Overweight Texas state troopers face having to slim down before the end of the year in order to avoid disciplinary action from the Department of Public Safety (DPS) under a controversial policy.

According to documents obtained by The Dallas Morning News, male officers with waists over 40 inches, and female officers with waists over 35 inches, now have to make efforts to lose weight.

Out of a total of around 4,000 officers, 213 had failed the waistline requirement as of April this year. But only two of these 213 officers failed physical fitness tests set by the DPS.

An overweight man
Stock image showing a man measuring his belly. Obese person measuring his belly. Overweight Texas state troopers face having to slim down before the end of the year in order to avoid disciplinary action from the Department of Public Safety. iStock

Officers who still fail the waistline requirements by December 1 could be barred from receiving promotions and also face losing overtime or even being reassigned—even if they pass all other required physical fitness tests.

In order to avoid these disciplinary actions, officers who have fallen foul of the waistline requirements are undergoing fitness improvement plans that involve cutting down sugar intake and avoiding fast food, among other changes. In most cases, the officers have to document and share their weight loss efforts with the DPS.

The DPS has argued that trimming down the waistlines of certain officers is necessary in order for them have a "command presence" when dealing with the public.

According to the department's "Public Safety Health, Physical Fitness and Command Presence Policy," which was shared with Newsweek, the goal of the program is to "support and assist officers in maintaining a high degree of physical conditioning and good health by providing a periodic evaluation and assessment. In addition, the program will also provide valuable resources and incentives for non-commissioned personnel to promote and maintain healthy lifestyles.

"The key to good health and fitness lies in lifestyle. There is not a great deal that others can do to improve an officer's level of health and fitness. Each officer has an individual responsibility to maintain a level of fitness that permits him/her to carry out job responsibilities and safely handle any situation that may arise."

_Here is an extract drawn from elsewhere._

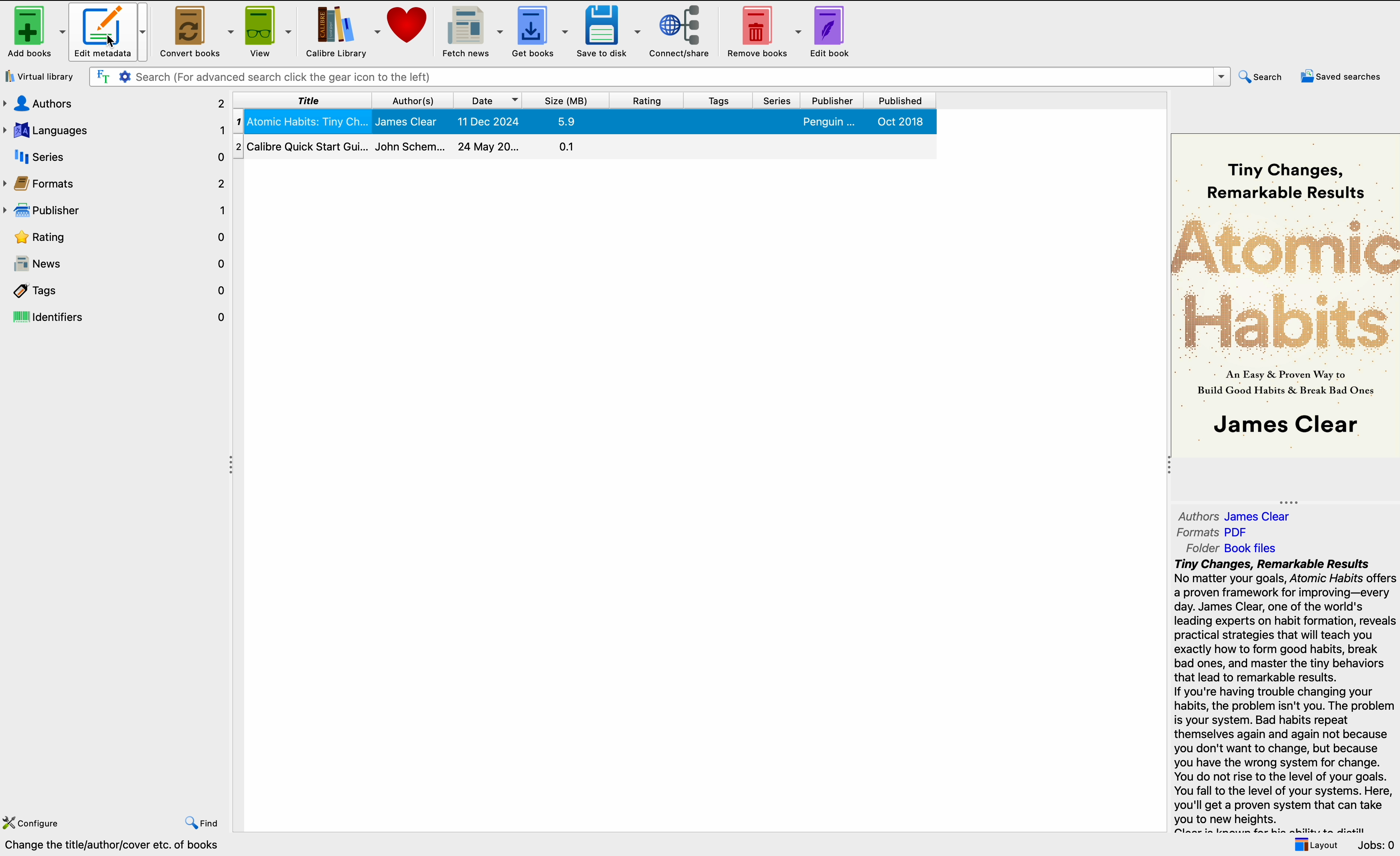  I want to click on view, so click(267, 31).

According to the document, command presence—i.e. maintaining a high degree of physical conditioning and professional appearance—is a "critical component" of officer safety.

"Unfortunately, good health and fitness does not 'just happen;' therefore, personal goals must be established and effort must be put forth to achieve them. A fitness plan, which includes goals in the areas of nutrition, exercise, and weight control, will pay great dividends if carried out," the document noted.

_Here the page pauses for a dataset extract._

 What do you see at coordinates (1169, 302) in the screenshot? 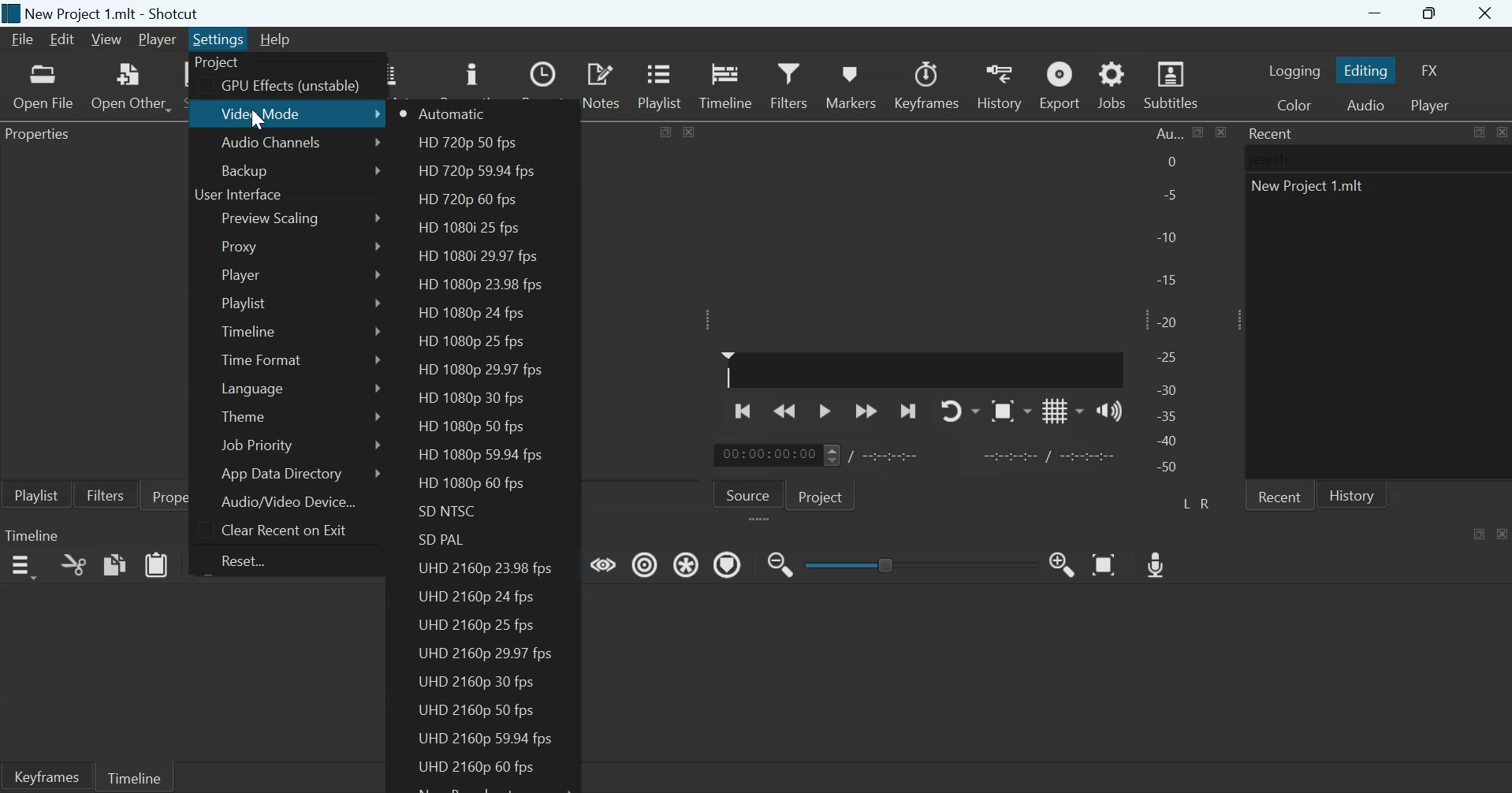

According to department policy, officers with waists that exceed the limit can still pass using other measures based on height and weight, or a percentage of body fat.

But critics of the waistline rules have said that they are arbitrary and unrelated to an officer's performance, while being unfairly harsh on women.

"DPS is continuing in its plan to harass, discipline, and even discharge outstanding officers for not meeting its physical fitness testing standards and appearance standards," the Texas Department of Public Safety Officers Association, which represents 4,700 of the department's employees, said in a statement.

The association filed a lawsuit in 2019 to stop the policy from being implemented, but this was later dismissed because no officers had been penalized at that point.

In a statement provided to the Newsweek, a spokesperson for the DPS said: "The Texas Department of Public Safety has a comprehensive Health, Physical Fitness and Command Presence policy for commissioned officers. The Public Safety Commission (PSC) has adopted a plan dictating how this policy will be implemented over the course of several years."

The spokesperson also said that the rules would be reevaluated in August at a Public Safety Commission meeting.

"The department continuously evaluates all programs for improvement. As noted on the PSC approved implementation plan, recommendations and potential changes will be discussed at the August 2022 PSC meeting after the department has analyzed data from two complete testing cycles."